Missing My Identities beyond Motherhood

In the February 1, 2021 edition of TIME, there is an essay, “Missing My Identities beyond Motherhood”, by Lynn Steger Strong.  It is a short glimpse by the author of how the pandemic has affected her sense of who she is – her identity.  As I read it, I couldn’t help but think, yeah, that fits.  That makes sense.  I’ve noticed that.  I’ve begun doing that (in ways).  I felt more connected (with others) in my disconnect with myself (my former identity).  Check it out below….

I went on a walk with a friend not too long ago.  He’d come to meet me during a three-hour break I had while my kids did “sports” with a couple of other kids in the park.  When he got there, I was still watching the kids play, and they ran over, asking where I was going.  They’re 8 and 6, but after months of lockdown and remote schooling, and as all my jobs have gone online, they’re no longer used to being separate from one another-and they clung to me, wanting to know how long I’d be gone.

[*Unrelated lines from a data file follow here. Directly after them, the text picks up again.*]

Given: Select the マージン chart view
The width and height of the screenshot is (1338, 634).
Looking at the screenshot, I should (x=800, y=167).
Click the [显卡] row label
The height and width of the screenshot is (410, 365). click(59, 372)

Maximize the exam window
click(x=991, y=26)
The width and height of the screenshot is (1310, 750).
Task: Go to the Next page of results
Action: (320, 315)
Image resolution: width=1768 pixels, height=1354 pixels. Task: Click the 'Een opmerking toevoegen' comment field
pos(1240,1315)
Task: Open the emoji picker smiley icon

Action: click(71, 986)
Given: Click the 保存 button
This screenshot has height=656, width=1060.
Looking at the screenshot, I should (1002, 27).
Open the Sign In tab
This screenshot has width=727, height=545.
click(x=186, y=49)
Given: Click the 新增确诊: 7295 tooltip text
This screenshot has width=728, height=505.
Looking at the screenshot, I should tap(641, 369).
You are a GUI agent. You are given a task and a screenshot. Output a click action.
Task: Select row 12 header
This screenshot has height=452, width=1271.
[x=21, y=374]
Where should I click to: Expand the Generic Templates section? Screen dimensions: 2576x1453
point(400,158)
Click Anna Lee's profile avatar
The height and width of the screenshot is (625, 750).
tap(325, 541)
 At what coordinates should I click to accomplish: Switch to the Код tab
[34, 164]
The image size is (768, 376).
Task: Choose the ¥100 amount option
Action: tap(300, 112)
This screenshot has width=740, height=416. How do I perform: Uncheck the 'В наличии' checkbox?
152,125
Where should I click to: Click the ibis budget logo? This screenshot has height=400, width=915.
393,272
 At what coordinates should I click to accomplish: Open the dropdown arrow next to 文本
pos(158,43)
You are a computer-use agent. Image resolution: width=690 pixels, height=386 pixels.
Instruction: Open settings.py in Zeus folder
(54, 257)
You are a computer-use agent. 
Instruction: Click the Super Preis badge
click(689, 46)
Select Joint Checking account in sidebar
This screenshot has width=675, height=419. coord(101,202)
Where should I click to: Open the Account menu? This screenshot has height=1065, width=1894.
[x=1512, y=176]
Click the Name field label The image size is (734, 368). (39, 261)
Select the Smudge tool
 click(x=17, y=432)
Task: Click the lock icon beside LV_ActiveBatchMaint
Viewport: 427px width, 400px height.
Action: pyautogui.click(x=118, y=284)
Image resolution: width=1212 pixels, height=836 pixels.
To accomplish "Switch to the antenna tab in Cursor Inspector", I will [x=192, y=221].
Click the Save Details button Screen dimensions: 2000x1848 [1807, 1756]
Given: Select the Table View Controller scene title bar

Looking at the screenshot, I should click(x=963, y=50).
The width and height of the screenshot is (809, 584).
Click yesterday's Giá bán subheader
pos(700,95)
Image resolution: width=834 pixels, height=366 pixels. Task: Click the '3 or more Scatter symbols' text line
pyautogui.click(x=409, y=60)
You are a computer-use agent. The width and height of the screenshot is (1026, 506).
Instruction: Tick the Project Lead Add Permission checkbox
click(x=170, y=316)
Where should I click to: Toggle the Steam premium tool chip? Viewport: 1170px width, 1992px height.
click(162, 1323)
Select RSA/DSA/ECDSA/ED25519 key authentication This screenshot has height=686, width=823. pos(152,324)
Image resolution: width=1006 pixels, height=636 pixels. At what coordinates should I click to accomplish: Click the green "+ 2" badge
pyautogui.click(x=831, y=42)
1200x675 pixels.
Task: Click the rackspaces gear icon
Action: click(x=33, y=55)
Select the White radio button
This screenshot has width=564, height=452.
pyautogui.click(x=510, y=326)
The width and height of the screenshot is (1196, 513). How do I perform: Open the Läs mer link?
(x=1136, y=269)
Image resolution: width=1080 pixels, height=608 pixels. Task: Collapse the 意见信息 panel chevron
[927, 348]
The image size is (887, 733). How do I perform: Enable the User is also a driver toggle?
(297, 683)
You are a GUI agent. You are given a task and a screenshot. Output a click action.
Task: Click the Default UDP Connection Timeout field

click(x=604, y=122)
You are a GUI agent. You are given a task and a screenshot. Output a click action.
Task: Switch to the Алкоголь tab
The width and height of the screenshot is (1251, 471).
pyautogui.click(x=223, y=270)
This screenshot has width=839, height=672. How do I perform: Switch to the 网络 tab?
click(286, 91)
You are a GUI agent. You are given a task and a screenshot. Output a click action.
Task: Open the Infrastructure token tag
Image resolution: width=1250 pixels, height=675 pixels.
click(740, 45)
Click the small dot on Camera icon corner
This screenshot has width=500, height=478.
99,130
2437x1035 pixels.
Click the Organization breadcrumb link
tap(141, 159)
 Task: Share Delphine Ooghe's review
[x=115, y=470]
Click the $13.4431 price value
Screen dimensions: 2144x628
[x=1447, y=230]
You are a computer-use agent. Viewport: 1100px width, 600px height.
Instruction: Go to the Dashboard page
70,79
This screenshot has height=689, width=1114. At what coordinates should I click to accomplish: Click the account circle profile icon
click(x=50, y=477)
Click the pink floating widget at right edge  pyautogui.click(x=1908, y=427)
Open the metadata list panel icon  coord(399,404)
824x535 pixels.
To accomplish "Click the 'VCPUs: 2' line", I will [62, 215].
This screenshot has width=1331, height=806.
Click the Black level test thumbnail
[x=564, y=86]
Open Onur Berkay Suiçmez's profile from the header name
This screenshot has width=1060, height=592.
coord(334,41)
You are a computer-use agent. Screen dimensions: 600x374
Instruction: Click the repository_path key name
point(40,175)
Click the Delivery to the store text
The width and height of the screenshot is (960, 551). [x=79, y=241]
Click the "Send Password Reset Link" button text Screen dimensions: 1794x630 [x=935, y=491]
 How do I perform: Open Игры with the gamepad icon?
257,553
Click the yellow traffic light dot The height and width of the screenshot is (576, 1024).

On the walk, I kept dipping back into mentions of my children:  we were talking about a book, and this somehow switched to a sad thing my 6-year-old had said about first grade.  We were talking about teaching on Zoom, and I began comparing it to online third grade.

When I teach, I sometimes tell small anecdotes to relate what we’ve been reading to more concrete occurrences:  a conversation overheard on the subway, an interaction or observation I had or made getting my coffee on the way.  None of these experiences exist for me any longer; instead, when I reach for some moment to convey to my students, I more often than not come up with something about my kids, comparing existentialism to my daughter’s struggle with the seam in her sock, relating a novel’s frantic narrator to a tantrum.

I have a sense memory of feeling that I used to have every weekday morning.  At our kids’ school, the pre-K and kindergarten classrooms were in a basement; I would extricate our younger daughter from my leg, hand her off to her teachers, and then climb up the stairs and out the door into the day.  The way my body felt then:  I was often going to teach, going running, meeting a student.  Sometimes I would see a friend.  I was moving through the world as something other than a mother, even, of course, as my children were somewhere in my brain.

And yet it feels right now that that way of being in one’s body, separate from one’s children, able to pretend at least a little while that we are more than just their mothers, has largely disappeared.  There is not full-time in-person school for many of us, but also, there are not dinners out with friends or with our partners.  There are not commutes, sitting on the bus, in the car, silent, not quite Mom but also not quite the person you are when you get to work.

One weekend morning, I left our apartment early and ran over to a friend’s house.  He put his mask on.  We walked around his neighborhood.  About an hour in, I started to get anxious.  I hadn’t been that far from my kids in months.  “I feel like a nursing mother again,” I said, “the way my body gets confused when I am far from them.”

Physical space gives us more than a shift in location; it also, often, fives us the opportunity to shift the way and what of who we are.  With so many fewer spaces accessible to us, we’ve also lost hold of parts of ourselves that depend on them for ways of being, for ways of breathing, for feeling at least a little removed from the obligations that we always have.  I am never not my children’s mother when I am in my home – looking around to see if there’s laundry that needs folding, looking ahead to the next meal.  I am never not worried about their schooling now that their physical school has been taken from them.  I can still hear the questions they ask their teachers.  I remember suddenly that they need a Flair pen and run out to hand it to them, even as I try to talk to a student, teach a class in the next room.

We’ve lost a lot in the past year.  So much of it concrete and quantifiable.  But we’ve also lost all those spaces that function as release valve, as opportunities for being something other than the person we are in our domestic spaces, even as we continue to pretend, as we continue have to perform as if we’re still those other people too.